THE TASK: Could you set down exactly the lines of the data below, starting at the one that holds "At what coordinates should I click to accomplish: Open link" and ending at the one that holds "Task: View your pull requests icon", both included, and only those?

EXERCISE DATA:
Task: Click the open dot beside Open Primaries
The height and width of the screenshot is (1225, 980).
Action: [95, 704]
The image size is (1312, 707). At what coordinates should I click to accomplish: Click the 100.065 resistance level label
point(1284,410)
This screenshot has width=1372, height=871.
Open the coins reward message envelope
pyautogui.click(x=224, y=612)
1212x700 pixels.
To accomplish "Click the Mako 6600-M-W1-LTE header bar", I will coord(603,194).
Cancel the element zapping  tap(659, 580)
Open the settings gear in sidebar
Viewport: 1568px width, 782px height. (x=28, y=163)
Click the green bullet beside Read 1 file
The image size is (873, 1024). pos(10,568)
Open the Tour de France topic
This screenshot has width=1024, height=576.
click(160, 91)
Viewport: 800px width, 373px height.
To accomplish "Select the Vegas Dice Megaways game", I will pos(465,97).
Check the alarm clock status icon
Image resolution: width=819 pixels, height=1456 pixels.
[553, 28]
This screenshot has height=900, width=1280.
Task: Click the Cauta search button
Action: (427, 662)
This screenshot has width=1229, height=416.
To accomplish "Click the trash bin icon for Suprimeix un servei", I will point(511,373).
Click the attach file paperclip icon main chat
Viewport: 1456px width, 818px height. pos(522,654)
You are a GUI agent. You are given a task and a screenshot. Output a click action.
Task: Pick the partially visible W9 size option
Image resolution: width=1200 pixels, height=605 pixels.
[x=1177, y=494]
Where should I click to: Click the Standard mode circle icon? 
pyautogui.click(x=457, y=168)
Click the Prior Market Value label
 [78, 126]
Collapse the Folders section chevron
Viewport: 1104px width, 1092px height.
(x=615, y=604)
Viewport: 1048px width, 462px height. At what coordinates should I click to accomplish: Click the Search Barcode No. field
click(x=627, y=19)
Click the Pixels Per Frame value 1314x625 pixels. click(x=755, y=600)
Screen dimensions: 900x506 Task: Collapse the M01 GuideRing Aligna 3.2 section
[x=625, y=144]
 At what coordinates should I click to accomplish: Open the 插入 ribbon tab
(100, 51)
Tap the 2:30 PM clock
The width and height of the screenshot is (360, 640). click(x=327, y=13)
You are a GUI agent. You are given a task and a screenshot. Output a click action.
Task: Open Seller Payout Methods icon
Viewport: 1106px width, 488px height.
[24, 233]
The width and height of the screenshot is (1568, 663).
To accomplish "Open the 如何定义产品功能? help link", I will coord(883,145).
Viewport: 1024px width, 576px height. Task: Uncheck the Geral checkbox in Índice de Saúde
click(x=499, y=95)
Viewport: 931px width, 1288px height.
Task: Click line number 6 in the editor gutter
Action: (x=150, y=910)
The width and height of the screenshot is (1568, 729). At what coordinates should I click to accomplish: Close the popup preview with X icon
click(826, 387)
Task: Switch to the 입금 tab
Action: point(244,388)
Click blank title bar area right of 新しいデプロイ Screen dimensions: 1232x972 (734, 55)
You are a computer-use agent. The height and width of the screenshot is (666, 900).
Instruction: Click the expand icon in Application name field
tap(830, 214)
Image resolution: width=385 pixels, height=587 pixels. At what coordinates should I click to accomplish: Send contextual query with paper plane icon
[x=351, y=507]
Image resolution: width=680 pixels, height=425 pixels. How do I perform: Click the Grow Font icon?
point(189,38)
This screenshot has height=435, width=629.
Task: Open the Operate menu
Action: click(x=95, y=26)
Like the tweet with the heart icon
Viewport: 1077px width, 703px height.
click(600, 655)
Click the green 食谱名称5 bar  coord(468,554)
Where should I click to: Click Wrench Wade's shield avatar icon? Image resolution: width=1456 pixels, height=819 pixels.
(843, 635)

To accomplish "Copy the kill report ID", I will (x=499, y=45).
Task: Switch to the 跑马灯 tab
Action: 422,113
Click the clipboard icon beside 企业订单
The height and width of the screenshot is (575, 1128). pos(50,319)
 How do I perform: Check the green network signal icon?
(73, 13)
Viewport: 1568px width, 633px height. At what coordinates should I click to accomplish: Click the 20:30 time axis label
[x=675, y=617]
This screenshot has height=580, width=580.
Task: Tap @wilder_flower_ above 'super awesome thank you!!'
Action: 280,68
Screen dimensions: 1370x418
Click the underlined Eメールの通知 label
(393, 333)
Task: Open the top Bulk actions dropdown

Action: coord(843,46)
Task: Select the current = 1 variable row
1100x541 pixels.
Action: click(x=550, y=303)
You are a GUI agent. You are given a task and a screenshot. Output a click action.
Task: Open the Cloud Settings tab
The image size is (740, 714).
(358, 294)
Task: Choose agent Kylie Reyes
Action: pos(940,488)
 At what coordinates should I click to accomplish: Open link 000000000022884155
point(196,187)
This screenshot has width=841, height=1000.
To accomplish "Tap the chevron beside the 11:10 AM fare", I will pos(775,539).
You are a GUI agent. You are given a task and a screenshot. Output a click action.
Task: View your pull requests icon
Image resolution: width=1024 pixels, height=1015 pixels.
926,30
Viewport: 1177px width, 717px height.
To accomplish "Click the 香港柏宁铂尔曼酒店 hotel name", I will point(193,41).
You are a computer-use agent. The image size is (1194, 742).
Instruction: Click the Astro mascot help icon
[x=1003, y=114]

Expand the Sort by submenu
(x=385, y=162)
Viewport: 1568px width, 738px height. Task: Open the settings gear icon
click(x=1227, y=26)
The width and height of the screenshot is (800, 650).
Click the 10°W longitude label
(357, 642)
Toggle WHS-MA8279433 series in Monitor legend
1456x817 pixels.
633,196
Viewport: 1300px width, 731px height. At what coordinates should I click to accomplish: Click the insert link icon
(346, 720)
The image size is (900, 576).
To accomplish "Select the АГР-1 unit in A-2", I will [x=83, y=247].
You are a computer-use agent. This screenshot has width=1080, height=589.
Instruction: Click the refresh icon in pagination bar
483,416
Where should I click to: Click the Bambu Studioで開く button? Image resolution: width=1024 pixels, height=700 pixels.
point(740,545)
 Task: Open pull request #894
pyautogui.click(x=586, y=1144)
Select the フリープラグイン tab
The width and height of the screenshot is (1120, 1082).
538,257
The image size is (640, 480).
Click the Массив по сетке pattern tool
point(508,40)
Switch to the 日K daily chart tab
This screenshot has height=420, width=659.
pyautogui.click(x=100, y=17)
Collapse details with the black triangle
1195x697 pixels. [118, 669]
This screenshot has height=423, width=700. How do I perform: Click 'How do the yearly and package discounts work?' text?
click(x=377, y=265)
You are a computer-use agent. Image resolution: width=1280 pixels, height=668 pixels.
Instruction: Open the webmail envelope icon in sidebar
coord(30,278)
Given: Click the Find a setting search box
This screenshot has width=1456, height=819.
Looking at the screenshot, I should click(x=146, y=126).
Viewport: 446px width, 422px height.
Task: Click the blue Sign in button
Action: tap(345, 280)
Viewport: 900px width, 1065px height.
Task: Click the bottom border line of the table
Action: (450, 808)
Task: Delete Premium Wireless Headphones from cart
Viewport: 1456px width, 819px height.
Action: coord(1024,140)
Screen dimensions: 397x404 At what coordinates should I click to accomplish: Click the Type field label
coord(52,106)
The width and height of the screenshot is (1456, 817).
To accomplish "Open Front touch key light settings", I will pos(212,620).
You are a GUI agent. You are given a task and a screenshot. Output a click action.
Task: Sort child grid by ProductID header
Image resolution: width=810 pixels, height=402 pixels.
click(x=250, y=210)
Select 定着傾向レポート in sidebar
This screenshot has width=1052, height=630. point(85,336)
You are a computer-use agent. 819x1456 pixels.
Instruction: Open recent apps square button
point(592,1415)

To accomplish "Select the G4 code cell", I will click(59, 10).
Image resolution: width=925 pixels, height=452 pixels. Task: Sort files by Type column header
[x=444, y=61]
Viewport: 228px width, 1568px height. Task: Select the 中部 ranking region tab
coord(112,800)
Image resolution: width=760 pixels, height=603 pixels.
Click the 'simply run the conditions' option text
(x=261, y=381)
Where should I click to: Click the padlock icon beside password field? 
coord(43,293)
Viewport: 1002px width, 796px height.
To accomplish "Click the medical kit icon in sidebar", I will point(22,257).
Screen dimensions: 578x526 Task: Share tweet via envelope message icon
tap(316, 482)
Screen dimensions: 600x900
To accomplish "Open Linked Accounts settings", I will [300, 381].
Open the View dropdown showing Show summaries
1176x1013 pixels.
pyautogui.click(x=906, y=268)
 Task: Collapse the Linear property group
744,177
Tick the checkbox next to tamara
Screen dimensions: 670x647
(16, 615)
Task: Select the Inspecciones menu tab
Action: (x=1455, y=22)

RESPONSE BELOW:
 At what coordinates should I click to accomplish: Open link 000000000022884155
point(196,187)
This screenshot has width=841, height=1000.
To accomplish "Tap the chevron beside the 11:10 AM fare", I will pos(775,539).
You are a GUI agent. You are given a task and a screenshot. Output a click action.
Task: View your pull requests icon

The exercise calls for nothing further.